La fenomenologia del crollo degli stati comprendeva anche l’approvvigionamento alimentare e l’impoverimento materiale della popolazione: “Tutto ebbe inizio dal pane”, furono le parole di uno storico russo. In Russia più che altrove emerge l’urgenza del problema dell’approvvigionamento: uno stato incapace di sfamare la popolazione perde ogni legittimità e sono donne e ragazzi quelli che compaiono in prima fila nelle grandi manifestazioni contro lo Zar. Nella Russia del ’17 il crollo precedette la rivoluzione, non ne fu la conseguenza. La rivoluzione fu determinata dal ritrarsi dello stato e dei suoi uomini, di uno stato che non fa più resistenza e che si spoglia delle sue responsabilità. La rivoluzione entra in scena a crollo già avvenuto. Ma la fine della forza pubblica, l’improvvisa disobbedienza, il disfacimento degli apparati amministrativi e conseguente “sbriciolamento” del contratto sociale, finora sono apparsi come fenomeni secondari. “Il momento del crollo, che avvenne in fasi rapide e sincopate – la fine del Secondo Reich tedesco, degli Asburgo, e dello zar Nicola II in Russia – spesso è stato sottovalutato dagli storici perché ritenuto irrilevante per gli avvenimenti futuri”, ha osservato Macry.

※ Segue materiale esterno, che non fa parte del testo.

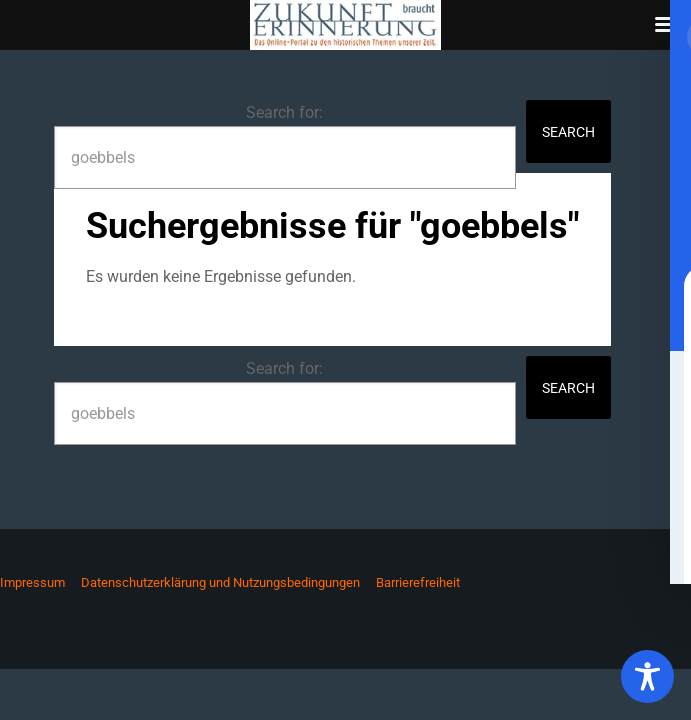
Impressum (32, 582)
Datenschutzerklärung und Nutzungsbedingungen (220, 582)
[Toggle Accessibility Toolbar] (647, 676)
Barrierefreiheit (418, 582)
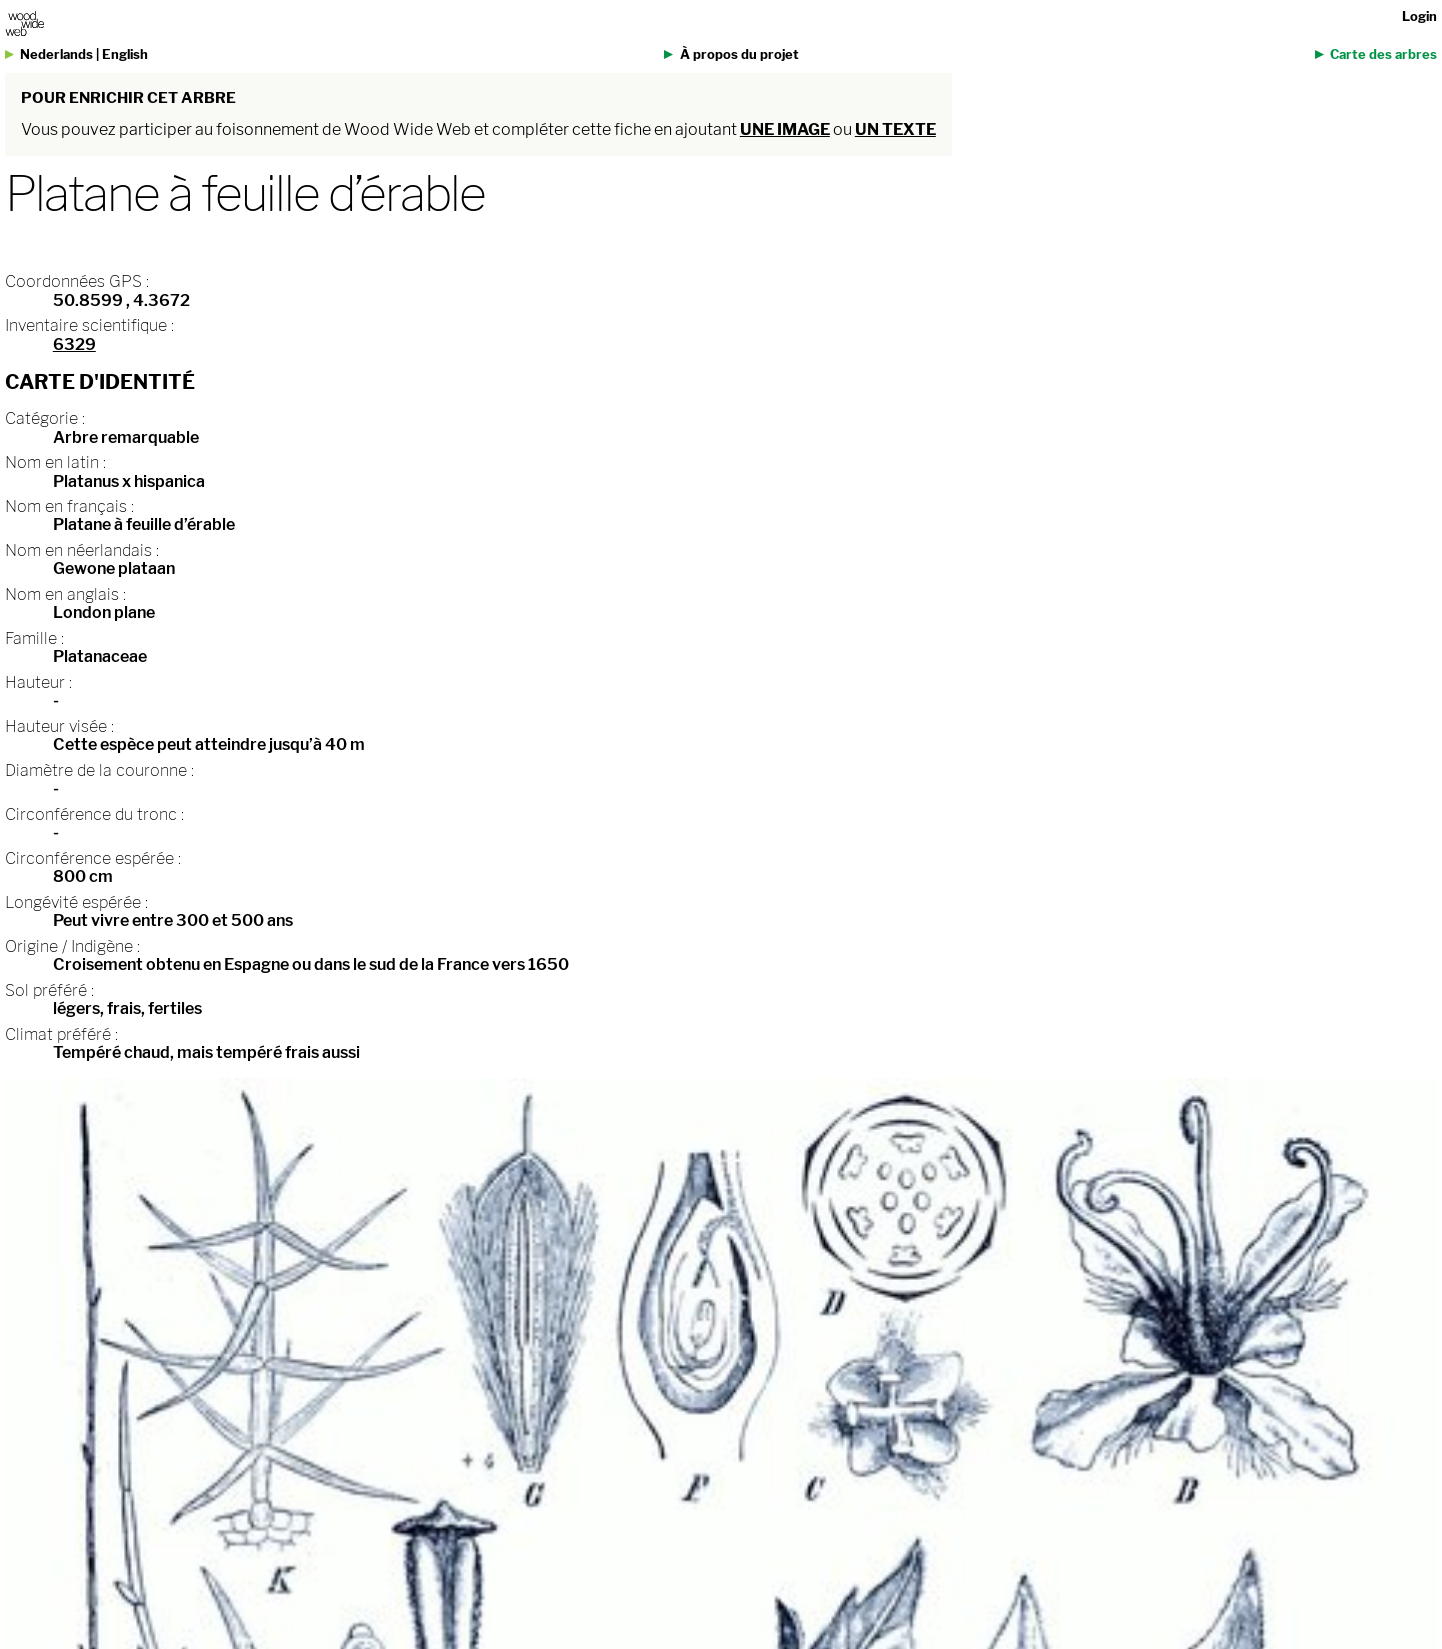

Nella rinnovata attenzione all’”evento”, senza omettere dettagli ritenuti “irrilevanti” da gran parte degli storici precedenti, nel tentativo di ricostruire una fenomenologia comune di questo fenomeno in situazioni e contesti diversi – dalla caduta degli stati italiani preunitari nel 1860, alla distruzione dei tre grandi imperi nel primo dopoguerra, fino alla dissoluzione dell’impero sovietico nel 1989-91 – sta la chiave di volta di questa interessante lettura proposta da Paolo Macry. Una lezione di storia che ha proposto un’analisi a 360 gradi dei fatti, e insieme ad essa nuove ipotesi interpretative; com’è dovere della ricerca storiografica. Insomma, una lezione dove didattica e ricerca sembravano darsi finalmente la mano.